*Task*.
Read the records below and report each line in which "agent" occurs.

(Saved data entries)
········

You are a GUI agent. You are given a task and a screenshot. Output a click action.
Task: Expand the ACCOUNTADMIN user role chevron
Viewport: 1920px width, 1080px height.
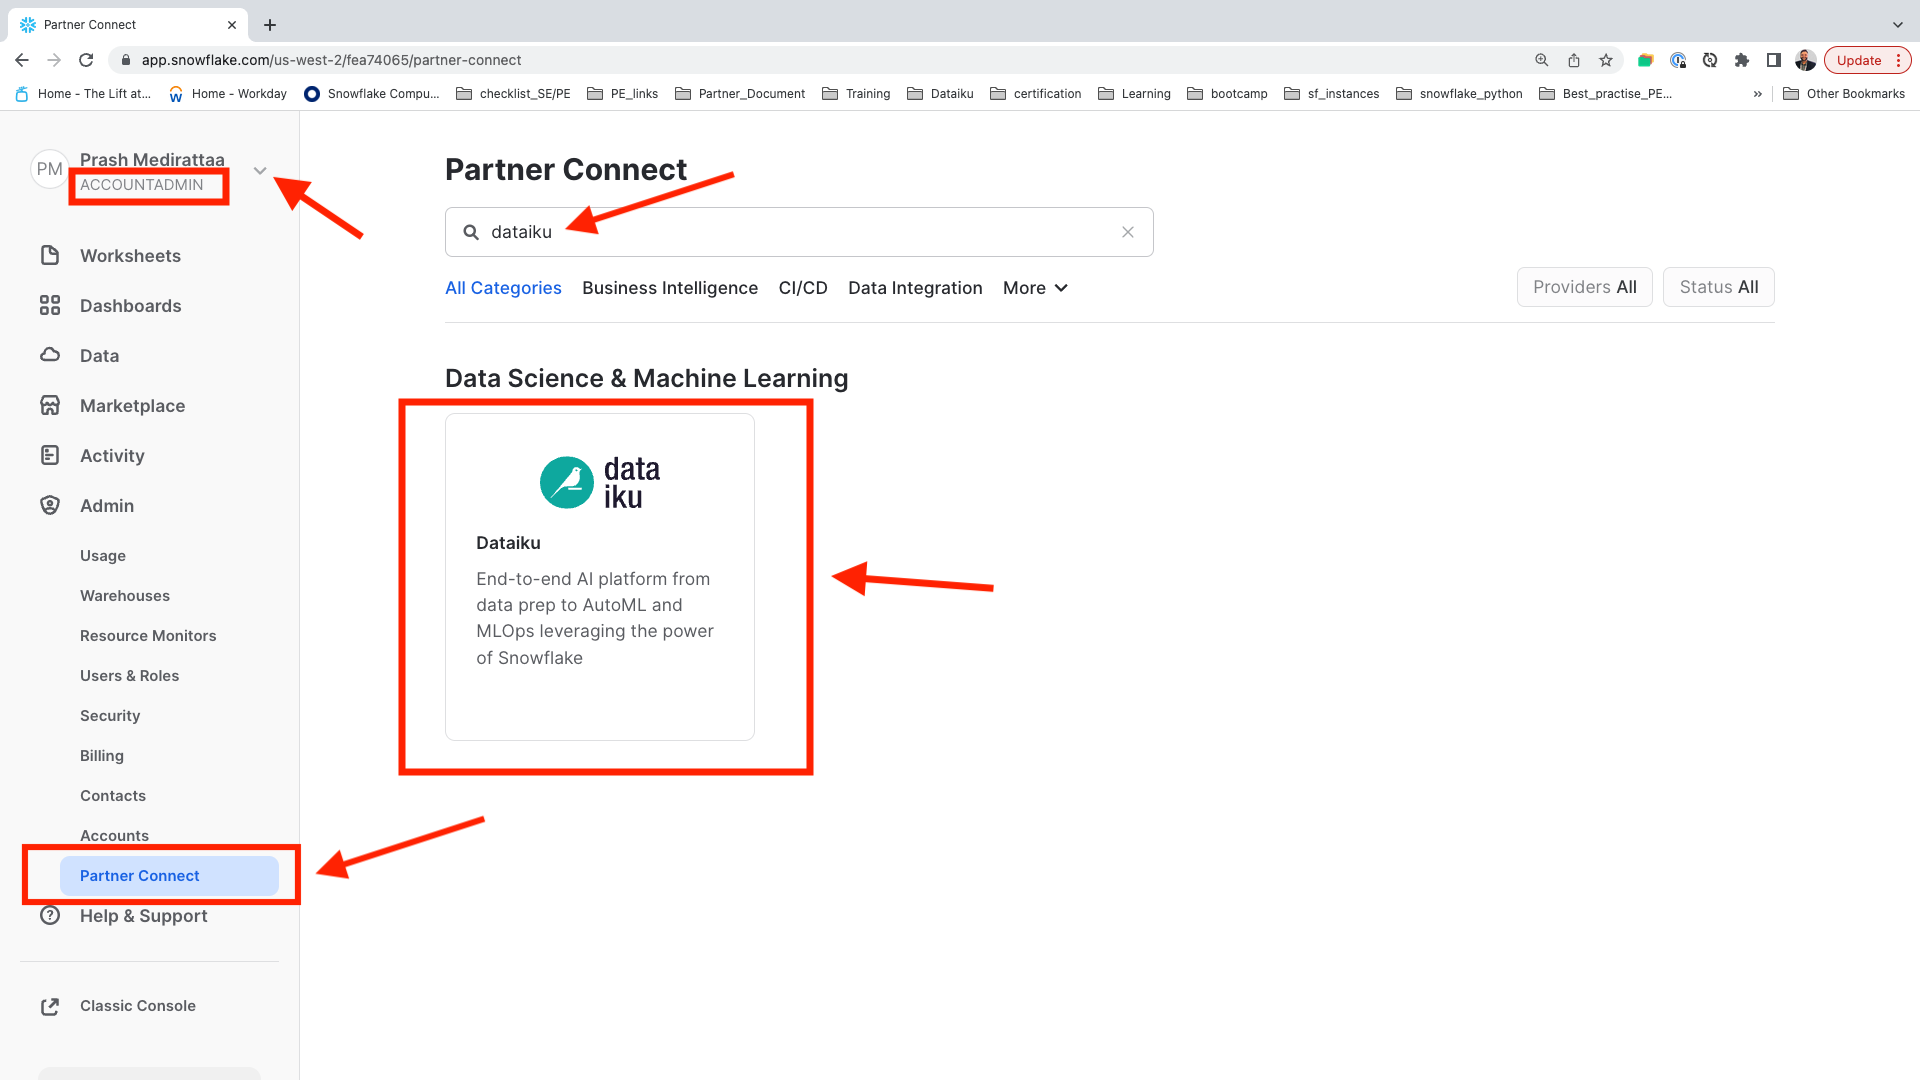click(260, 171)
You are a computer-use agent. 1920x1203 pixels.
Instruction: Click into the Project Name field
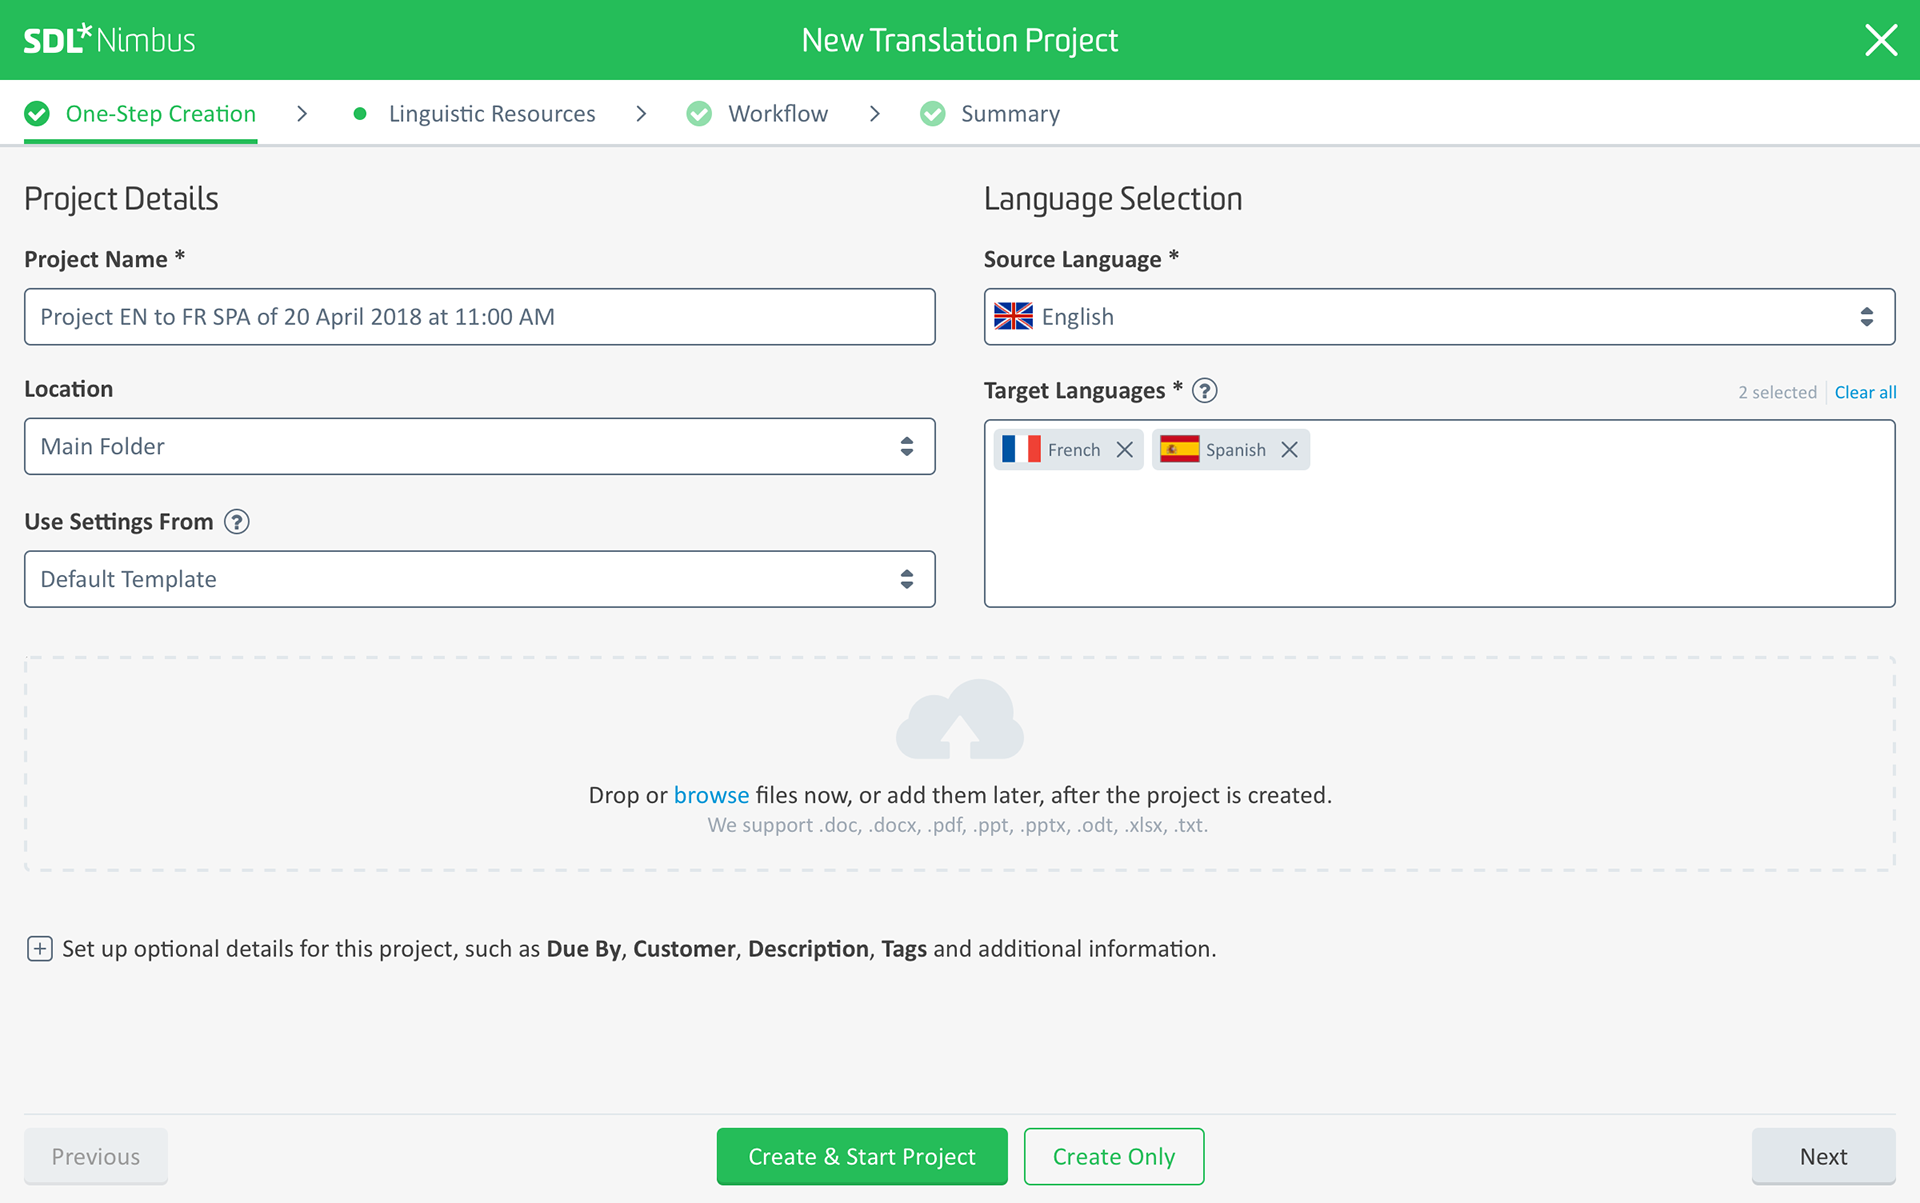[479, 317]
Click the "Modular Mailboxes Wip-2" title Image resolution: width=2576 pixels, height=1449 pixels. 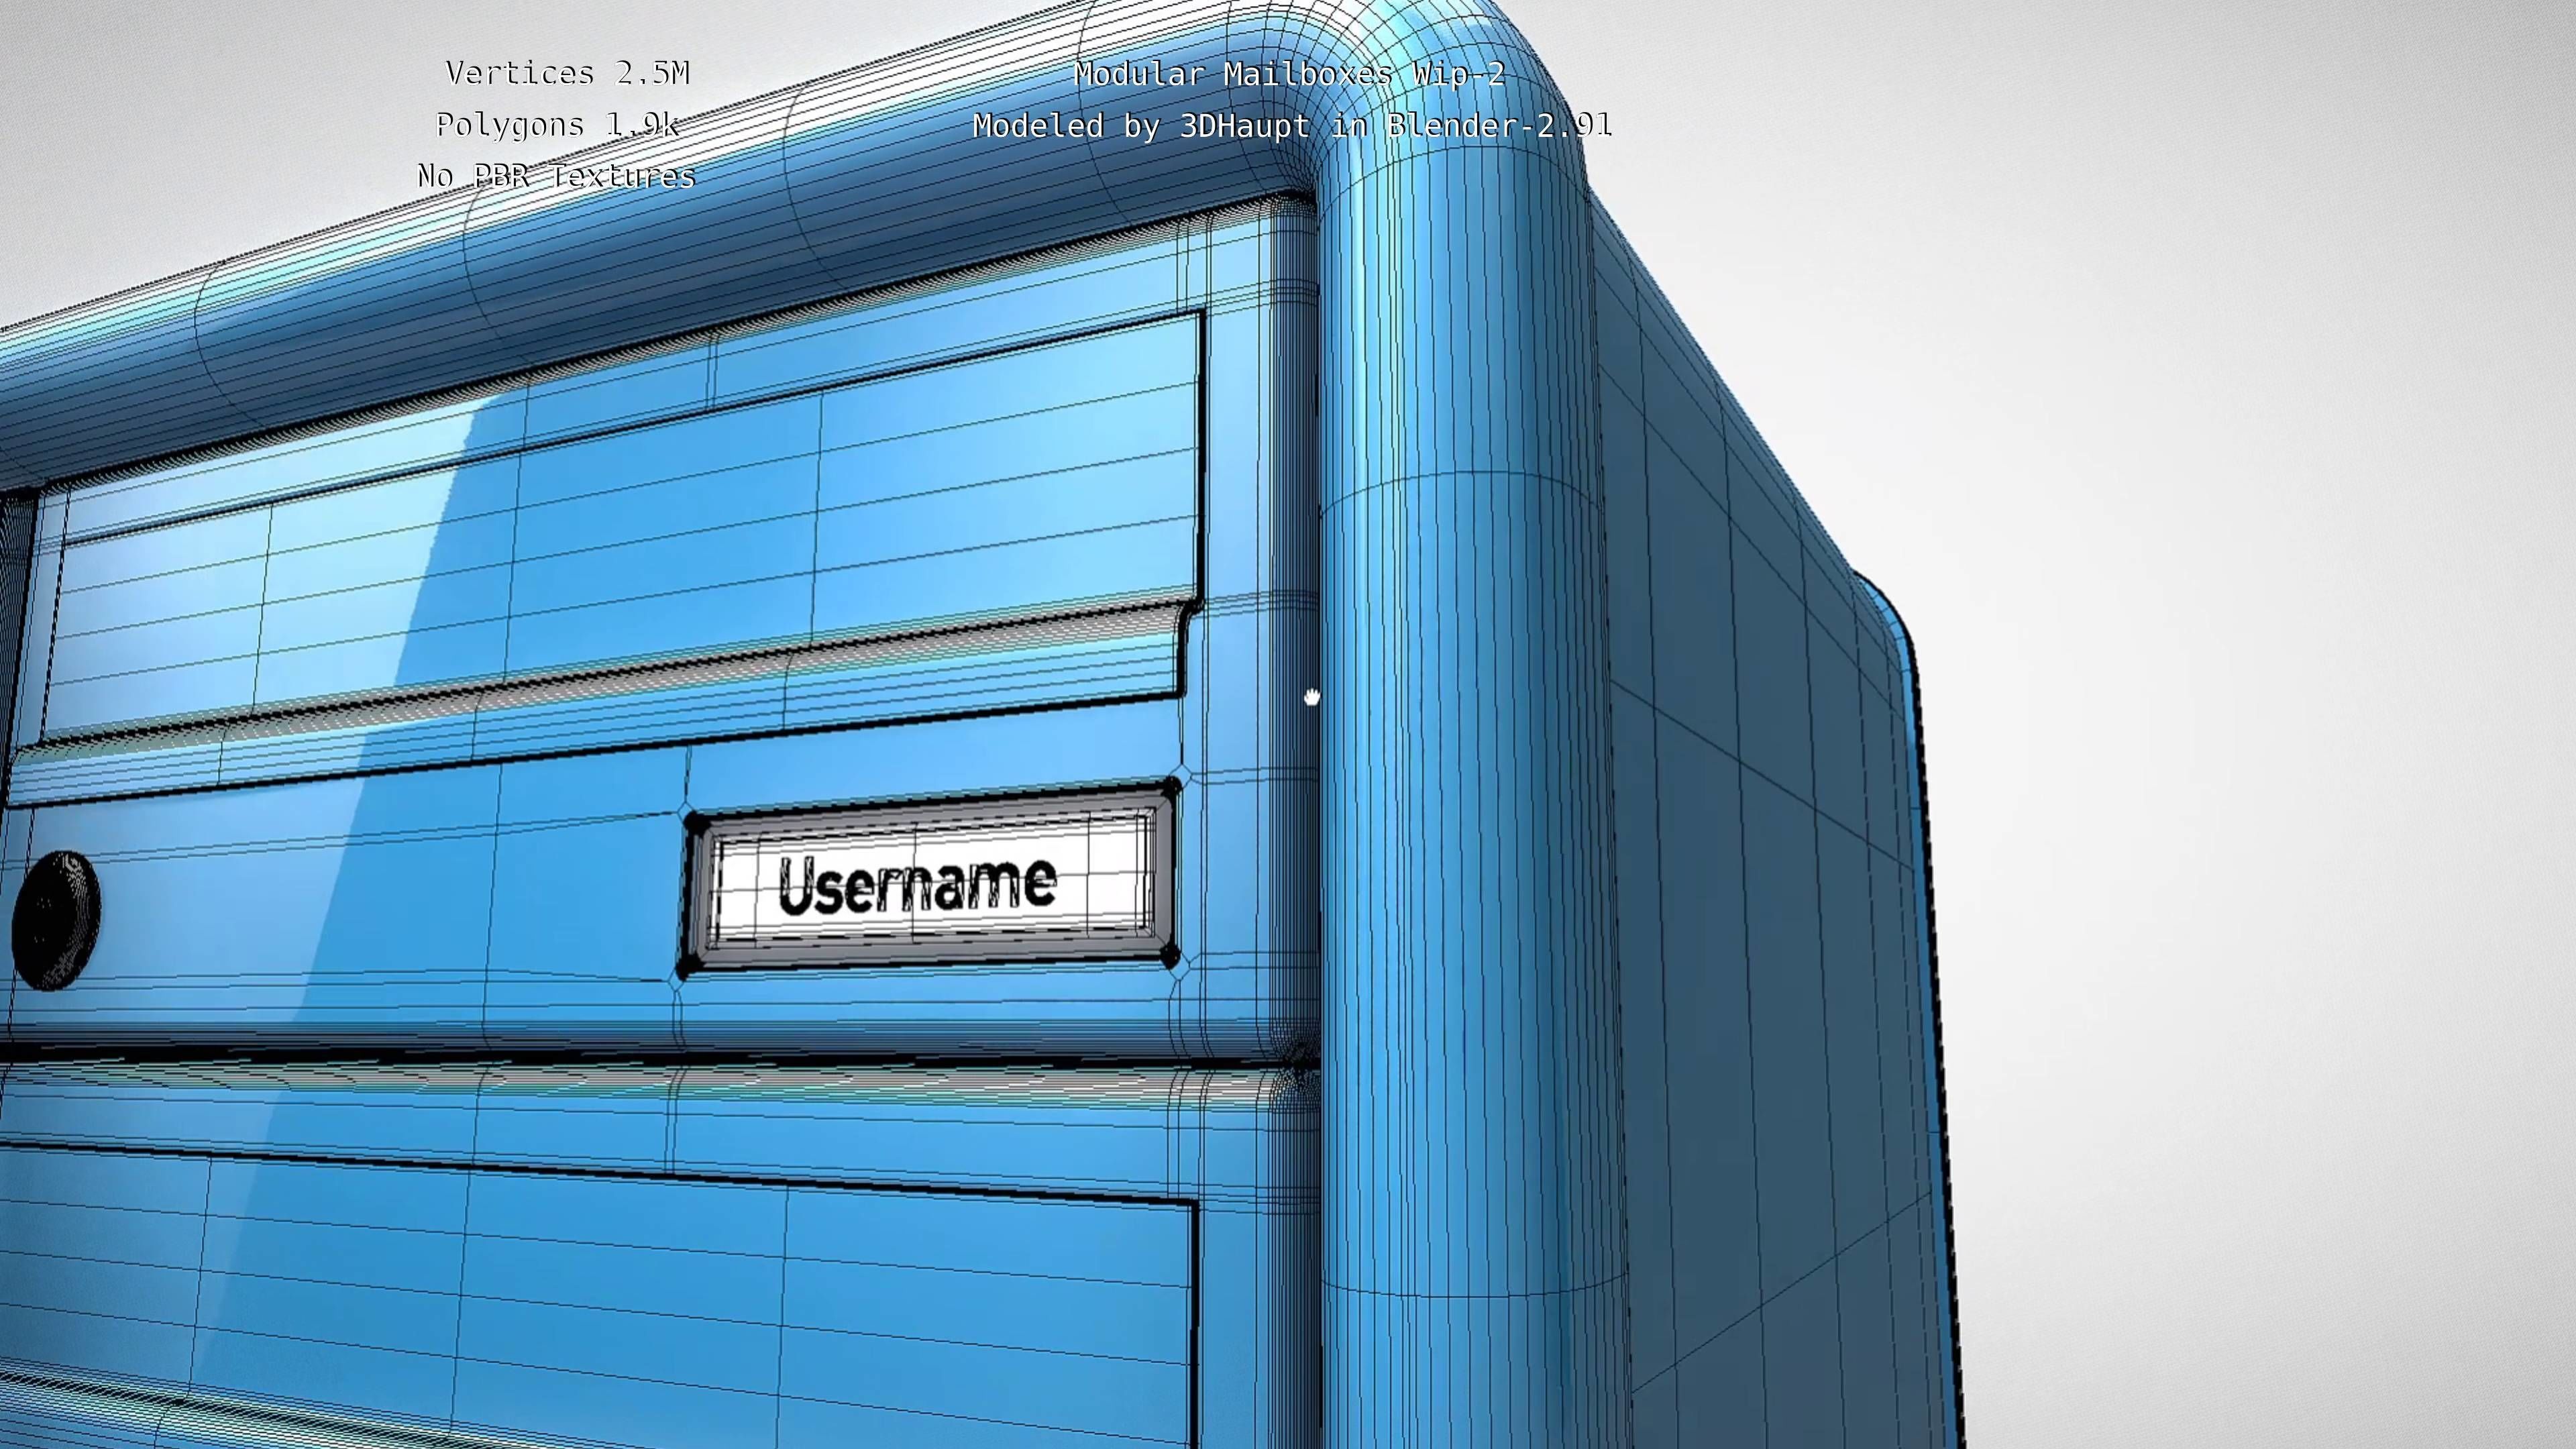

········

*Response area*.
You are a GUI agent. You are given a task and a screenshot. Output a click action.
You are a computer-use agent. 1920x1203 pixels.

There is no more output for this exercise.